WHAT IS EXPECTED: The required output consists solely of the lines from the line containing "Where should I click to: Click この検索条件を保存する" through the end of the records, copied exactly.

Collected data
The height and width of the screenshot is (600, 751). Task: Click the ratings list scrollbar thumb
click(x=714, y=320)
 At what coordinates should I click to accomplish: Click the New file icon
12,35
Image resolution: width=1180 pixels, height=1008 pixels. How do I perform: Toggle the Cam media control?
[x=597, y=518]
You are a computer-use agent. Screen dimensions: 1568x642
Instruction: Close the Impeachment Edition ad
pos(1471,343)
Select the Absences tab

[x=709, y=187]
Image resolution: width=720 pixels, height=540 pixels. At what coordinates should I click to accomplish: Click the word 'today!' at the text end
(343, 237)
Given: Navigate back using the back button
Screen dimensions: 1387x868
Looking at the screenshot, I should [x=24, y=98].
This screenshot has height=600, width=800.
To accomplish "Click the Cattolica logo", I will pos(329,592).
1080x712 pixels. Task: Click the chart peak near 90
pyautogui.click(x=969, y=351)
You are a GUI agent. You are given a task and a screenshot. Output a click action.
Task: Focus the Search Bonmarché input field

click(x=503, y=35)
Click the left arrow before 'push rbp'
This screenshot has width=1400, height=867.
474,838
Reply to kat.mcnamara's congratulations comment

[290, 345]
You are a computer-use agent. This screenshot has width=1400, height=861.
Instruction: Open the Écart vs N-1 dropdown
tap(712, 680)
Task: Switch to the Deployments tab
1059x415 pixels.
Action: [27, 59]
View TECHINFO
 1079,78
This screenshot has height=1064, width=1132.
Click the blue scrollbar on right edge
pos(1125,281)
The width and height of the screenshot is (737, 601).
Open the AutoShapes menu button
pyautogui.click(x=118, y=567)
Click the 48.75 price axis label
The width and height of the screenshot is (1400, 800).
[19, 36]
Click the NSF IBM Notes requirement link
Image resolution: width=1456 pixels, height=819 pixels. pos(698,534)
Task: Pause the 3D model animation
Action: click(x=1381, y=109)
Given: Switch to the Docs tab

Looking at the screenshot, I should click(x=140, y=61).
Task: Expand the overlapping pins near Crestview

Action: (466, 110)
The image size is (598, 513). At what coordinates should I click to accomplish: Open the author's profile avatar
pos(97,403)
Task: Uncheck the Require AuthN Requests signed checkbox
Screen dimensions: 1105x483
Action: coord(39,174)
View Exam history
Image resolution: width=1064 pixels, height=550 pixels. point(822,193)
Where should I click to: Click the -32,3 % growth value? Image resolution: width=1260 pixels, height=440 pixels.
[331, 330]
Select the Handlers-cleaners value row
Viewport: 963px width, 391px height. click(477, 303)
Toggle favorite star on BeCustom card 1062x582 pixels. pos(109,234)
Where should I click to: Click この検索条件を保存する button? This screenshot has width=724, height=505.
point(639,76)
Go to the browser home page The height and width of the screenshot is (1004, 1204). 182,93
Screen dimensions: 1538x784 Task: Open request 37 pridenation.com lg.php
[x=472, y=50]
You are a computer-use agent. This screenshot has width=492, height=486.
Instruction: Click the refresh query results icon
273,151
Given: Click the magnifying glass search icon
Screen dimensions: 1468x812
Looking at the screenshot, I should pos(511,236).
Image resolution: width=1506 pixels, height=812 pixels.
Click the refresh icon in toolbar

SOLVED PROBLEM:
Where should I click to: Click この検索条件を保存する button? This screenshot has width=724, height=505.
point(639,76)
Go to the browser home page The height and width of the screenshot is (1004, 1204). 182,93
Screen dimensions: 1538x784 Task: Open request 37 pridenation.com lg.php
[x=472, y=50]
You are a computer-use agent. This screenshot has width=492, height=486.
Instruction: Click the refresh query results icon
273,151
Given: Click the magnifying glass search icon
Screen dimensions: 1468x812
Looking at the screenshot, I should pos(511,236).
Image resolution: width=1506 pixels, height=812 pixels.
Click the refresh icon in toolbar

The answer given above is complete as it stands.